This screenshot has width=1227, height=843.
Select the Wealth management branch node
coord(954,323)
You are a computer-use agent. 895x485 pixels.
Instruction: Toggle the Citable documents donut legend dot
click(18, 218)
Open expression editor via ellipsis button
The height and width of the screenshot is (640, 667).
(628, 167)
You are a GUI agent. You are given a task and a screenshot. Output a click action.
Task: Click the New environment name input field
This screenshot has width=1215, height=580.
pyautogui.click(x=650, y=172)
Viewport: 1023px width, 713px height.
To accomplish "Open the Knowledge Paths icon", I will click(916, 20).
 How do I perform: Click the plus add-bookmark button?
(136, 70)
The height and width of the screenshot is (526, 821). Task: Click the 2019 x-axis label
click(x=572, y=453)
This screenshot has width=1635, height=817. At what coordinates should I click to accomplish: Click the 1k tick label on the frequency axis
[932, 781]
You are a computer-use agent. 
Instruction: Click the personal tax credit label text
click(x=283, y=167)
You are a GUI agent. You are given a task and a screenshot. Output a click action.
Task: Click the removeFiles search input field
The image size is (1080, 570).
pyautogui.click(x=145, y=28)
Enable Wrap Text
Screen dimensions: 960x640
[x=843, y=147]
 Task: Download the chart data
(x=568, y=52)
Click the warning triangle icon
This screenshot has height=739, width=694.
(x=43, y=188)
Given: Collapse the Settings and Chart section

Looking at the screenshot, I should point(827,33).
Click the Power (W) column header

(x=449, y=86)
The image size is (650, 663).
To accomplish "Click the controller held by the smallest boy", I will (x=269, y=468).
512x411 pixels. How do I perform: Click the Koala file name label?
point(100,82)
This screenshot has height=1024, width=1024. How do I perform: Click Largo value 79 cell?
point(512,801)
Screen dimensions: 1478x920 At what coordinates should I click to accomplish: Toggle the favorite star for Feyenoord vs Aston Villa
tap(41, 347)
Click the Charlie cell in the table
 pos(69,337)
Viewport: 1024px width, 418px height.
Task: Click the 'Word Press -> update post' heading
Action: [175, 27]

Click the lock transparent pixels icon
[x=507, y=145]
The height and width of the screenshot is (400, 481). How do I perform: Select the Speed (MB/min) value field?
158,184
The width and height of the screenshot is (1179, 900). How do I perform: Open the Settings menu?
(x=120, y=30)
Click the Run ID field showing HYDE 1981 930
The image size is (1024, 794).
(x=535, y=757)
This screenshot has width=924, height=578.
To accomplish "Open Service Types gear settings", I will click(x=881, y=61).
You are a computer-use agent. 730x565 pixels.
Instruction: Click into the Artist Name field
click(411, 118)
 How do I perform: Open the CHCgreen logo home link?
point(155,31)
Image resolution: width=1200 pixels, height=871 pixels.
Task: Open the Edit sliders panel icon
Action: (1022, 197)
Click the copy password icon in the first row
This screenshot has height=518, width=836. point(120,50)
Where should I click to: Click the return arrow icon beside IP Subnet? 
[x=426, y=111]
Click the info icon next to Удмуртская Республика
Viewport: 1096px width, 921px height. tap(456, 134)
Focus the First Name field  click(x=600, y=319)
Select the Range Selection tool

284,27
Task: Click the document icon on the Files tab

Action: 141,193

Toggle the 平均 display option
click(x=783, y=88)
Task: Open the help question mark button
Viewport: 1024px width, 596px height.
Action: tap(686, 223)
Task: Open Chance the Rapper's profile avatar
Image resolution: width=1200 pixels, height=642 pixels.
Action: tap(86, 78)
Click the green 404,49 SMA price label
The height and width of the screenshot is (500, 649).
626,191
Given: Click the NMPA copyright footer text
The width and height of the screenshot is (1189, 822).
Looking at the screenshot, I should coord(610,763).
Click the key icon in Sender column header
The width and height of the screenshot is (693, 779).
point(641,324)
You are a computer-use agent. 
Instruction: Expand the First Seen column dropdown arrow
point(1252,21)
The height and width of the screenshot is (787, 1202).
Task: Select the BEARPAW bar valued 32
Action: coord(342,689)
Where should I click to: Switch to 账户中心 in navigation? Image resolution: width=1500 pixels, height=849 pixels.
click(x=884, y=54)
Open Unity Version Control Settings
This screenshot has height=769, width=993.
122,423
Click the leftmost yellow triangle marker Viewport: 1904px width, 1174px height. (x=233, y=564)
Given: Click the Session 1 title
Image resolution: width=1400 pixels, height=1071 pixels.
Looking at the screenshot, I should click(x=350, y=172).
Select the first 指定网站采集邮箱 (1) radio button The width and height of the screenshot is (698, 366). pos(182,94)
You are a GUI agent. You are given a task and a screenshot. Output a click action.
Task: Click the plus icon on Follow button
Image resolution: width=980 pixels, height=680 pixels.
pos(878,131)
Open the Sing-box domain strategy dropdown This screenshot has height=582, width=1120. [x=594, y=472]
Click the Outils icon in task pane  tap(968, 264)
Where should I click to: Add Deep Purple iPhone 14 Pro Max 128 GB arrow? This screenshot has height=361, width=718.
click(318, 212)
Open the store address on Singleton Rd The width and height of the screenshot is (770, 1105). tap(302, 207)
____________
▸ **Your task**
Nothing should be left out when the listing is retyped exactly.

▸ **The answer**
This screenshot has width=1227, height=843.
Select the Wealth management branch node
coord(954,323)
You are a computer-use agent. 895x485 pixels.
Instruction: Toggle the Citable documents donut legend dot
click(18, 218)
Open expression editor via ellipsis button
The height and width of the screenshot is (640, 667).
(628, 167)
You are a GUI agent. You are given a task and a screenshot. Output a click action.
Task: Click the New environment name input field
This screenshot has width=1215, height=580.
pyautogui.click(x=650, y=172)
Viewport: 1023px width, 713px height.
To accomplish "Open the Knowledge Paths icon", I will click(916, 20).
 How do I perform: Click the plus add-bookmark button?
(136, 70)
The height and width of the screenshot is (526, 821). Task: Click the 2019 x-axis label
click(x=572, y=453)
This screenshot has width=1635, height=817. At what coordinates should I click to accomplish: Click the 1k tick label on the frequency axis
[932, 781]
You are a computer-use agent. 
Instruction: Click the personal tax credit label text
click(x=283, y=167)
You are a GUI agent. You are given a task and a screenshot. Output a click action.
Task: Click the removeFiles search input field
The image size is (1080, 570).
pyautogui.click(x=145, y=28)
Enable Wrap Text
Screen dimensions: 960x640
[x=843, y=147]
 Task: Download the chart data
(x=568, y=52)
Click the warning triangle icon
This screenshot has height=739, width=694.
(x=43, y=188)
Given: Collapse the Settings and Chart section

Looking at the screenshot, I should point(827,33).
Click the Power (W) column header

(x=449, y=86)
The image size is (650, 663).
To accomplish "Click the controller held by the smallest boy", I will (x=269, y=468).
512x411 pixels. How do I perform: Click the Koala file name label?
point(100,82)
This screenshot has height=1024, width=1024. How do I perform: Click Largo value 79 cell?
point(512,801)
Screen dimensions: 1478x920 At what coordinates should I click to accomplish: Toggle the favorite star for Feyenoord vs Aston Villa
tap(41, 347)
Click the Charlie cell in the table
 pos(69,337)
Viewport: 1024px width, 418px height.
Task: Click the 'Word Press -> update post' heading
Action: [175, 27]

Click the lock transparent pixels icon
[x=507, y=145]
The height and width of the screenshot is (400, 481). How do I perform: Select the Speed (MB/min) value field?
158,184
The width and height of the screenshot is (1179, 900). How do I perform: Open the Settings menu?
(x=120, y=30)
Click the Run ID field showing HYDE 1981 930
The image size is (1024, 794).
(x=535, y=757)
This screenshot has width=924, height=578.
To accomplish "Open Service Types gear settings", I will click(x=881, y=61).
You are a computer-use agent. 730x565 pixels.
Instruction: Click into the Artist Name field
click(411, 118)
 How do I perform: Open the CHCgreen logo home link?
point(155,31)
Image resolution: width=1200 pixels, height=871 pixels.
Task: Open the Edit sliders panel icon
Action: (1022, 197)
Click the copy password icon in the first row
This screenshot has height=518, width=836. point(120,50)
Where should I click to: Click the return arrow icon beside IP Subnet? 
[x=426, y=111]
Click the info icon next to Удмуртская Республика
Viewport: 1096px width, 921px height. tap(456, 134)
Focus the First Name field  click(x=600, y=319)
Select the Range Selection tool

284,27
Task: Click the document icon on the Files tab

Action: 141,193

Toggle the 平均 display option
click(x=783, y=88)
Task: Open the help question mark button
Viewport: 1024px width, 596px height.
Action: tap(686, 223)
Task: Open Chance the Rapper's profile avatar
Image resolution: width=1200 pixels, height=642 pixels.
Action: tap(86, 78)
Click the green 404,49 SMA price label
The height and width of the screenshot is (500, 649).
626,191
Given: Click the NMPA copyright footer text
The width and height of the screenshot is (1189, 822).
Looking at the screenshot, I should coord(610,763).
Click the key icon in Sender column header
The width and height of the screenshot is (693, 779).
point(641,324)
You are a computer-use agent. 
Instruction: Expand the First Seen column dropdown arrow
point(1252,21)
The height and width of the screenshot is (787, 1202).
Task: Select the BEARPAW bar valued 32
Action: coord(342,689)
Where should I click to: Switch to 账户中心 in navigation? Image resolution: width=1500 pixels, height=849 pixels.
click(x=884, y=54)
Open Unity Version Control Settings
This screenshot has height=769, width=993.
122,423
Click the leftmost yellow triangle marker Viewport: 1904px width, 1174px height. (x=233, y=564)
Given: Click the Session 1 title
Image resolution: width=1400 pixels, height=1071 pixels.
Looking at the screenshot, I should click(x=350, y=172).
Select the first 指定网站采集邮箱 (1) radio button The width and height of the screenshot is (698, 366). pos(182,94)
You are a GUI agent. You are given a task and a screenshot. Output a click action.
Task: Click the plus icon on Follow button
Image resolution: width=980 pixels, height=680 pixels.
pos(878,131)
Open the Sing-box domain strategy dropdown This screenshot has height=582, width=1120. [x=594, y=472]
Click the Outils icon in task pane  tap(968, 264)
Where should I click to: Add Deep Purple iPhone 14 Pro Max 128 GB arrow? This screenshot has height=361, width=718.
click(318, 212)
Open the store address on Singleton Rd The width and height of the screenshot is (770, 1105). tap(302, 207)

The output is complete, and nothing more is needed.